[Stored records]
▽

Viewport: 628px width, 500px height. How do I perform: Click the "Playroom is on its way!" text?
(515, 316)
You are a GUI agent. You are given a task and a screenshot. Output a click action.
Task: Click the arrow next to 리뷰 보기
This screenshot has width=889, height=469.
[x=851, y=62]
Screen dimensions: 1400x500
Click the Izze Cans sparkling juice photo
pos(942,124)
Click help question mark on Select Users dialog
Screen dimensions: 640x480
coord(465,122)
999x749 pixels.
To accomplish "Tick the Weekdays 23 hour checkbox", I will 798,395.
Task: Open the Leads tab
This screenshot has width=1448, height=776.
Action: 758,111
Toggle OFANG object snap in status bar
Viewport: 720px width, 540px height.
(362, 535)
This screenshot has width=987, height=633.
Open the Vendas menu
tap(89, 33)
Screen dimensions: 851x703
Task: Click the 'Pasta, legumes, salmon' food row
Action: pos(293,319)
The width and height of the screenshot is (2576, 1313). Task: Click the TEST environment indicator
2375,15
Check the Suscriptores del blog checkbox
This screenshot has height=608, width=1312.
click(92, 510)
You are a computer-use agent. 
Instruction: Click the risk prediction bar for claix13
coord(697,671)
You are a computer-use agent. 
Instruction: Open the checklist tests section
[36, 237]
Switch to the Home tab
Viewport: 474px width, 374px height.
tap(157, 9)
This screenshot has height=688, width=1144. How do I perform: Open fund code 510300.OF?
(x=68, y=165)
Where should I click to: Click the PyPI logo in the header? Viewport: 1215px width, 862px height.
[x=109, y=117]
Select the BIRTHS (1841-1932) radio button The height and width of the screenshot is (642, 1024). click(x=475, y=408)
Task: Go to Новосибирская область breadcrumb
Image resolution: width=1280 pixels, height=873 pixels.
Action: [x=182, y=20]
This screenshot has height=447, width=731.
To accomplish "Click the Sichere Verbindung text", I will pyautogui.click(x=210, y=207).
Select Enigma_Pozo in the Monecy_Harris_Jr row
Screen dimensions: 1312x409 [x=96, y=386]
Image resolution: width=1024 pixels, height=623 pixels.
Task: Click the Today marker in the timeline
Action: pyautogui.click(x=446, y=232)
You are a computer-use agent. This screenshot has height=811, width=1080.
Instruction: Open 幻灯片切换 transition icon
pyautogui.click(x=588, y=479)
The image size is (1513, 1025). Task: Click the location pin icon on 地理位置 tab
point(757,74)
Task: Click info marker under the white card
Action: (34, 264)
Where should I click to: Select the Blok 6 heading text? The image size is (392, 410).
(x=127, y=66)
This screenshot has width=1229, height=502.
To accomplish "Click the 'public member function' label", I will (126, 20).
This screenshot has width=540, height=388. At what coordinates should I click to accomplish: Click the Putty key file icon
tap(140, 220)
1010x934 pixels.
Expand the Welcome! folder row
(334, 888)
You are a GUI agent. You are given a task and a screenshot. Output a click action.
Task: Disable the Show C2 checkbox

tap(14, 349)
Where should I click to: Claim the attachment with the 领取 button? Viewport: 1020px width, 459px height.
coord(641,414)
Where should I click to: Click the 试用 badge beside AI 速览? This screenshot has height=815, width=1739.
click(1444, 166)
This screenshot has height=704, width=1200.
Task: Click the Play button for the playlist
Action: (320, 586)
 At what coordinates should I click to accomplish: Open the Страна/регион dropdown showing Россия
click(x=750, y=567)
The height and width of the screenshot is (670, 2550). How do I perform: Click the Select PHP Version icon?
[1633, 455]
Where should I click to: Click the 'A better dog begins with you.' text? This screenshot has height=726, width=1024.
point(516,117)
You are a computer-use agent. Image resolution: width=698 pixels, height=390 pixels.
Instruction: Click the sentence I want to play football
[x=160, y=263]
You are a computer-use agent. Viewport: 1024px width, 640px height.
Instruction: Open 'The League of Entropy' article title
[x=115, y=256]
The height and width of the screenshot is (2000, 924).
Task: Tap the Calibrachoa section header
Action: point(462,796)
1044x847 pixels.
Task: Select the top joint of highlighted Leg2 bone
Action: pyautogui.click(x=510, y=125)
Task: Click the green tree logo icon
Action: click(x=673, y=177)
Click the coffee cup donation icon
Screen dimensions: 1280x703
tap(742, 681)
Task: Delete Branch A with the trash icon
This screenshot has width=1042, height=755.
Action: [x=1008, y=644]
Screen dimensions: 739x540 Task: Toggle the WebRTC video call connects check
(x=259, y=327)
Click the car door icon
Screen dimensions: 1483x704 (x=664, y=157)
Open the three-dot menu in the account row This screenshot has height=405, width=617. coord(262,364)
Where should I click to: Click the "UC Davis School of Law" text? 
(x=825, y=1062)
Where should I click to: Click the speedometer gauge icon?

△

Only lines that contain the string "computer" count; pick each one out of the records and copy it.

EXERCISE OUTPUT ->
You are a computer-use agent. 
You are a computer-use agent. 
You are a computer-use agent. This screenshot has height=811, width=1080.
You are a computer-use agent. Image resolution: width=698 pixels, height=390 pixels.
You are a computer-use agent. Viewport: 1024px width, 640px height.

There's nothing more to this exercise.